Someone told me those are Troy ounces, which are heavier than garden
variety ounce-ounces. Perhaps they also launch a thousand ships. See also
the millihelen:

"A unit of measure of pulchritude, corresponding to the amount of beauty
required to launch one ship."


Note: this is not included in the Système International d'unités, even
though that is French.

Okay, let me add there are several conservative assumptions in my estimate
which I did not enumerate. I am assuming there is practically no
improvement in related technology, which is silly. For example:

Even with cold fusion central generators, we could have small ones, in 1 MW
range. They could be close to population centers, or in population centers
where there are now transformers. This would greatly reduce transmission
and distribution losses (T&D).

It is unreasonable to assume that thermal conversion efficiency will not
improve.

The 60% duty cycle may be too conservative.
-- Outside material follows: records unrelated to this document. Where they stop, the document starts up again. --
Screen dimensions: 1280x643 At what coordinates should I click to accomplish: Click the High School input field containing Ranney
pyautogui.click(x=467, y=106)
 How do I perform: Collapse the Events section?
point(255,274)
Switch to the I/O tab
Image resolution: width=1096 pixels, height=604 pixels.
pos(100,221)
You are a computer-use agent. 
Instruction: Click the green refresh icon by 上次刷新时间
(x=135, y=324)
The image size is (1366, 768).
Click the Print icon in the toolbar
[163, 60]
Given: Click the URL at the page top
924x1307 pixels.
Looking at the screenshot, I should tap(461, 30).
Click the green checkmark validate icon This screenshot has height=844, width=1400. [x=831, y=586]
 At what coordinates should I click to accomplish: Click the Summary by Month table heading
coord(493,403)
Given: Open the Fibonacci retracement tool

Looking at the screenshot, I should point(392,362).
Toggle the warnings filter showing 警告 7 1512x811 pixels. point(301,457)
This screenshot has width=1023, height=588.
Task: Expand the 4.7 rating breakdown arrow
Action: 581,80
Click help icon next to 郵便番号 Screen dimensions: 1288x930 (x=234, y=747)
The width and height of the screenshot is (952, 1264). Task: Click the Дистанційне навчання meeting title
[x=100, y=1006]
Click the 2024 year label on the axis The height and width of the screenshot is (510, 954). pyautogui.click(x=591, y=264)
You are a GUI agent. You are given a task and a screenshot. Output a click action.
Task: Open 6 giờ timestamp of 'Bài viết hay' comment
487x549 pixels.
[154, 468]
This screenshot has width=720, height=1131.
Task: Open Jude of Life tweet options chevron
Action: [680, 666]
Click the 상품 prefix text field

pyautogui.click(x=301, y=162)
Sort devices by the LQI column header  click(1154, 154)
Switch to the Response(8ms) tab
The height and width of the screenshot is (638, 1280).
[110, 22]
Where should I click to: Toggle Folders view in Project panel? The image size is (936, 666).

I estimated that from the
demand for electricity, which falls at night. You cannot turn off a fission
nuclear plant, but you can turn off natural gas or -- probably -- cold
fusion, so you probably would. So it would only run 16 hours a day (60%
duty cycle). However, Elon Musk is now trying to make tremendous numbers of
batteries very cheaply. If he succeeds, we can leave the cold fusion
generator on 24-hours a day and store up the electricity. The duty cycle is
close to 100% and the spreadsheet tells me that's . . . 15% of today's
electricity in Scenario 1, and 150% in Scenario 2.

Musk is trying to do this so that we can use solar power, or wind power. It
works out better and cheaper for Pd-D cold fusion power. With Ni or Ti, you
would not need batteries at all, except for a transient increases in demand.